→ EXTRACTED DATA

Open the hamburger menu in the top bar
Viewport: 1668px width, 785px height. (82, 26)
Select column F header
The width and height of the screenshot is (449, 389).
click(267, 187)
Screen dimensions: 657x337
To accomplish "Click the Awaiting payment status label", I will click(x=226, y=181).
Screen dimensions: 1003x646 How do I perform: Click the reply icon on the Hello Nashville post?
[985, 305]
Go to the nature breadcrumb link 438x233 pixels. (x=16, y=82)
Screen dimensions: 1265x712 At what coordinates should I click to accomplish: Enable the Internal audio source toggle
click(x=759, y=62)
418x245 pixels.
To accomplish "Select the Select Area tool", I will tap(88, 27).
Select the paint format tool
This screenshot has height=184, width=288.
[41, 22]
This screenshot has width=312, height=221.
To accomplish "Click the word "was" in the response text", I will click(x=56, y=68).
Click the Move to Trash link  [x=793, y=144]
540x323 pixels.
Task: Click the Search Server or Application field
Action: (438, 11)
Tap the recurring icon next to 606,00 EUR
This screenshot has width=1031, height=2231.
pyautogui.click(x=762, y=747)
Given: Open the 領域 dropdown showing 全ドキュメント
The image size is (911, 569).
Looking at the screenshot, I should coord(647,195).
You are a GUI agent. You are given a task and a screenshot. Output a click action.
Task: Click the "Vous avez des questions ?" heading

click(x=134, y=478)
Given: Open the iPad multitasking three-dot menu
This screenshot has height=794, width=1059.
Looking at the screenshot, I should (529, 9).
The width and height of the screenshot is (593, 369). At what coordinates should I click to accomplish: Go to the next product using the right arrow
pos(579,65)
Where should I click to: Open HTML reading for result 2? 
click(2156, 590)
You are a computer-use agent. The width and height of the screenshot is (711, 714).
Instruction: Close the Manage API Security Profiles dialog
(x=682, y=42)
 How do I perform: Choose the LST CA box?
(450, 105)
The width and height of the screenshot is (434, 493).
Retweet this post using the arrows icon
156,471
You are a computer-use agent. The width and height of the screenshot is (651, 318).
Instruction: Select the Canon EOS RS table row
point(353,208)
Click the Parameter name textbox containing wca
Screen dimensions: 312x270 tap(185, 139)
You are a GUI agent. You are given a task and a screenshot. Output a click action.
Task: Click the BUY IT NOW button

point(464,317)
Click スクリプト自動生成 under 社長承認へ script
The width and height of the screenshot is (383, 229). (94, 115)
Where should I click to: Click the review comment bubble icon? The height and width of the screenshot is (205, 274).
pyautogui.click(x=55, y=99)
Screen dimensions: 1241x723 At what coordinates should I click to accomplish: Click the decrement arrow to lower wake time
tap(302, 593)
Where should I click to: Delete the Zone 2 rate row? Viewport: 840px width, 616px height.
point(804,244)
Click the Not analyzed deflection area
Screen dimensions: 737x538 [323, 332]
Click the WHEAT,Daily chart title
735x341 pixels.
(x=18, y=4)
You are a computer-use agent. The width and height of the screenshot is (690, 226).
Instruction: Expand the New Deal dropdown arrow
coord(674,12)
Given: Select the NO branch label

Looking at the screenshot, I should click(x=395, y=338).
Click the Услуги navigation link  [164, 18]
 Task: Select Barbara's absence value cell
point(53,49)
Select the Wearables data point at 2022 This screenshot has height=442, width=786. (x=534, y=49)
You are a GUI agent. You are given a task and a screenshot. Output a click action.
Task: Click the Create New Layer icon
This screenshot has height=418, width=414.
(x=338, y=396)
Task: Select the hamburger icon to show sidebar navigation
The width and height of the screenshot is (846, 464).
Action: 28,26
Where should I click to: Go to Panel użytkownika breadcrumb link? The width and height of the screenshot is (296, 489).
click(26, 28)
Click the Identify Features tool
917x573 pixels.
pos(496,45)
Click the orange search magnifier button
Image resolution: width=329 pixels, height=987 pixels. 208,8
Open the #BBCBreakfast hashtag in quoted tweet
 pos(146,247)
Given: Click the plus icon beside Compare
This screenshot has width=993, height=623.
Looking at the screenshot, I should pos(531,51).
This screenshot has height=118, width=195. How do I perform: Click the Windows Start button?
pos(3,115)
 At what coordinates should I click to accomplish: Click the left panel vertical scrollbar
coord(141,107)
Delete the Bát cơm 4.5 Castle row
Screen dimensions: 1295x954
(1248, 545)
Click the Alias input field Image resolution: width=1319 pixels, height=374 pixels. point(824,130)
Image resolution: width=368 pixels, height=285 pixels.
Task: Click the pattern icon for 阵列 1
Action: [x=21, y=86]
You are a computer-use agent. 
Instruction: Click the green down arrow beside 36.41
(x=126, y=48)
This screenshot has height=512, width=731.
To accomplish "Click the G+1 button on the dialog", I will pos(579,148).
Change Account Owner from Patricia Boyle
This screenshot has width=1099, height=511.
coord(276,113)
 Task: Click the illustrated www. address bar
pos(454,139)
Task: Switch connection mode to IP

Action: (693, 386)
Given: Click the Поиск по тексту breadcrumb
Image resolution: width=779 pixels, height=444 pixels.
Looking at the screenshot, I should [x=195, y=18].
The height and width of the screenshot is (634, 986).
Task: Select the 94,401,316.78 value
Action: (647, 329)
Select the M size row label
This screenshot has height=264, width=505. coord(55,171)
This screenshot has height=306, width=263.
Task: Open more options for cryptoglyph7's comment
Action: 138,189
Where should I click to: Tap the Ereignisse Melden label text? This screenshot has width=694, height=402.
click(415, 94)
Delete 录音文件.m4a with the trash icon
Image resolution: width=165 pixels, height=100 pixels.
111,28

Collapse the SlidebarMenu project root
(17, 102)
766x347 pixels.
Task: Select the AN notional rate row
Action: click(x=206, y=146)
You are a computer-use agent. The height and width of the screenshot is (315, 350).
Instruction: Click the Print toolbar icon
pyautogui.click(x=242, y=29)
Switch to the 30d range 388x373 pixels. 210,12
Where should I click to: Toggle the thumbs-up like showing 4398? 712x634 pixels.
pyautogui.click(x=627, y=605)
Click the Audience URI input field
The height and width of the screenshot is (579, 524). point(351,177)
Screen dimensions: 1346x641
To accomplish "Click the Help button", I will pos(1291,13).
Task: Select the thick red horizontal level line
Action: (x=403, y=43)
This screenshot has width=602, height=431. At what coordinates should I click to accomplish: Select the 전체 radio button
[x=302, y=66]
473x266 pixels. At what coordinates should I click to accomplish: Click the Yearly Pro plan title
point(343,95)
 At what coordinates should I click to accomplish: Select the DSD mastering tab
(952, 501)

→ EXERCISE BRIEF
Locate the word "navigation" in the records above, and return each line that has it.

→ COMPLETED EXERCISE
Click the Услуги navigation link  [164, 18]
Task: Select the hamburger icon to show sidebar navigation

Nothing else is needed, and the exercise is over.